Have you ever visited that dark place? I have. I have even inhabited it -- for quite some time. So did Jesus. In a time of wondering and confusion, his wandering brought him to the bank of the river where he was drawn into the dark, swirling waters, in the midst of the chaos of humanity drawn there for the same reasons. Down he went into the water, plunged by John under the waters, and lifted up into the light of God’s presence, now knowing that he was God’s Beloved Child.
Herbert O”Driscoll has told the story this way:
“And so he came to the place, a stranger as all Galileans were in this hot blazing valley leading to the Dead Sea. Their eyes met and the longing for certainty in Jesus eyes is mirrored by the ambiva¬lence in John's. … they move into the water...
“When he comes up from that transitory burial under the water, it seems as if his world ignites and shines with validation and certainty. He is right! The journey has brought him home! Wave upon wave of peace and wholeness descend on him, calming, resolving, dovelike. Thundering in his consciousness are the intimations of the truth about himself and his vocation. He feels the affirmation and the terror of being in the presence of him by whom he is called My Son, my Beloved.”
A short three years later, he again found himself in that dark place when he was in the Garden at Gethsemane. Darkness and chaos and the evil powers of the world surrounded him, and he ques-tioned, he agonized, over all that he had held so dear, for which he had labored so hard, given so much, travelled so far.
And again, from that darkness he was lifted up, high upon the cross, so that you and I and all who come to God in some sem-blance of faith, with some miniscule modicum of hope, but who come nevertheless – he was lifted up so that we can live in the light of God’s kingdom. Now He lives in the presence of God, He reigns in the kingdom of God, and He lives in the hearts of God’s people.
+ + +
Before God’s Incarnation, before God’s Epiphany, the world was sunk in deep darkness, and so it is again in our day and time. I will not afflict you with a litany of the darkness of the world today. You know it well. You live it, too. You contend against it, too. You want to rise from, as well. It is ever before us on CNN and the nightly news: local, national, and international. We know it in our neighborhoods, in our circle of friends, in our families, in our own selves. Darkness abounds. Darkness abides, Darkness would cling to us forever.
It seems to me that from the very beginning of beginnings, and from our own beginning coming through the waters of birth and the darkness of the birth canal into the light of life, from before time and forever, the journey toward light has begun in darkness.

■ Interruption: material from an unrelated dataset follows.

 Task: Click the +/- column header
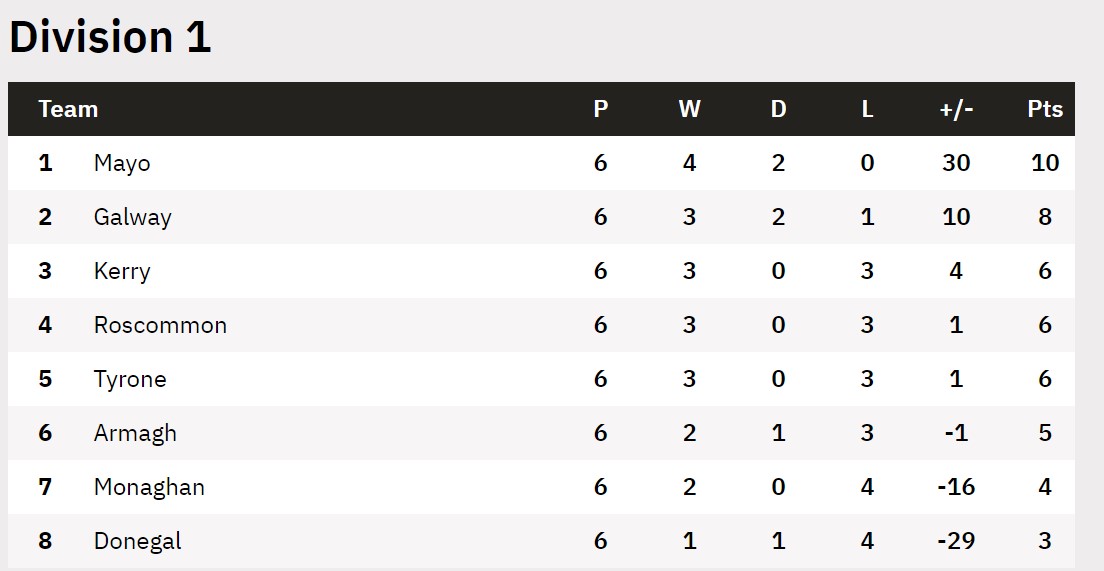click(956, 109)
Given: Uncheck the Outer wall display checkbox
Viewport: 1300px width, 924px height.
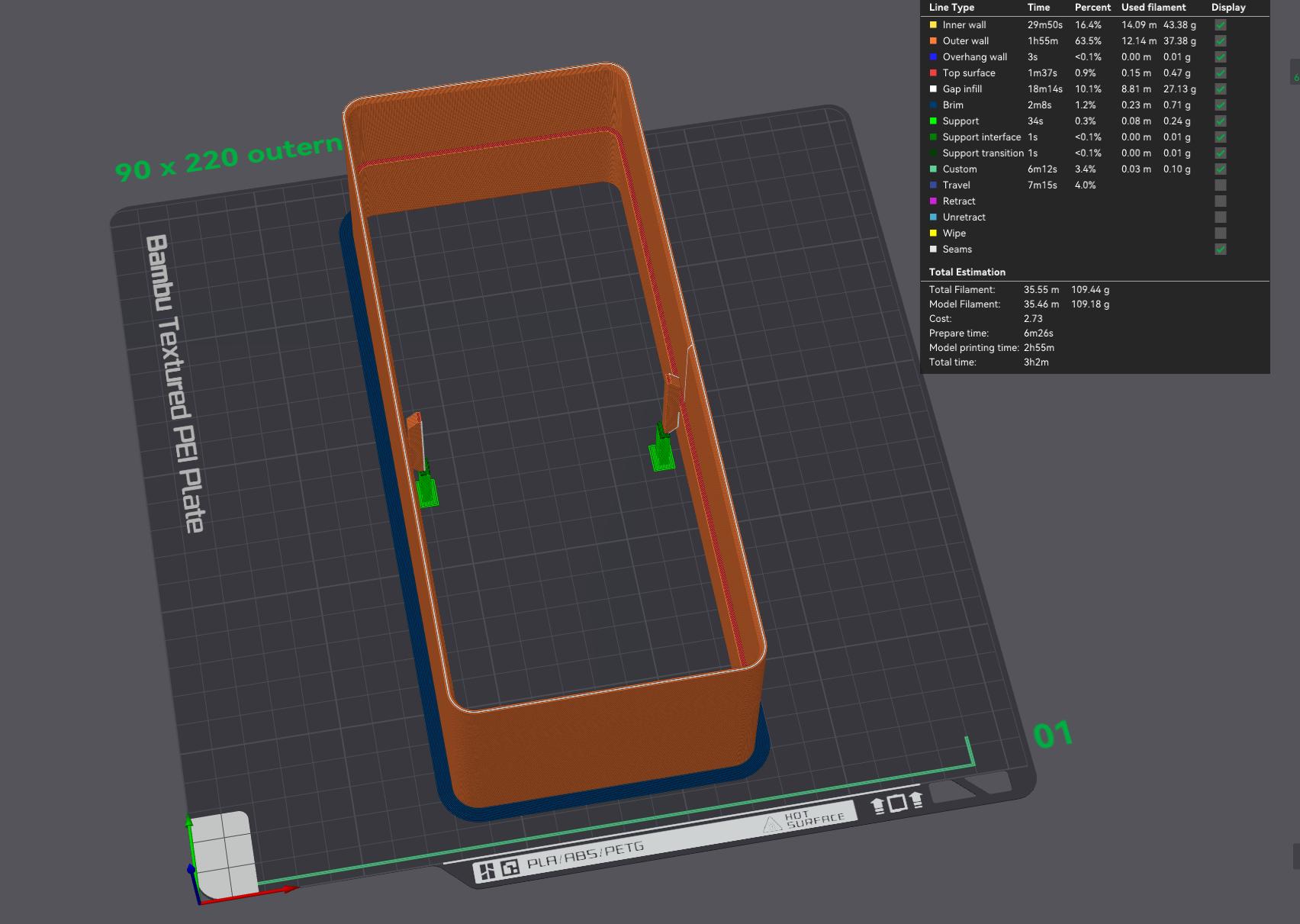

But we don’t have to live there. It doesn’t have to end there.
What we read of Jesus’ baptism; what we observe in the baptism of an infant; what we dream of in those long night hours is true. God is in this life. God’s spirit is upon us. God’s love is constant. God’s power is ours. And God has given us a reason, a purpose, a life to be lived.
It is possible to live in this life, missing the light of God, missing the presence of God, missing the empowering, comforting Word of God's love, missing the light of God’s love. It was possible for Jesus to have stayed in Nazareth; he didn't have to go down to the Jordan.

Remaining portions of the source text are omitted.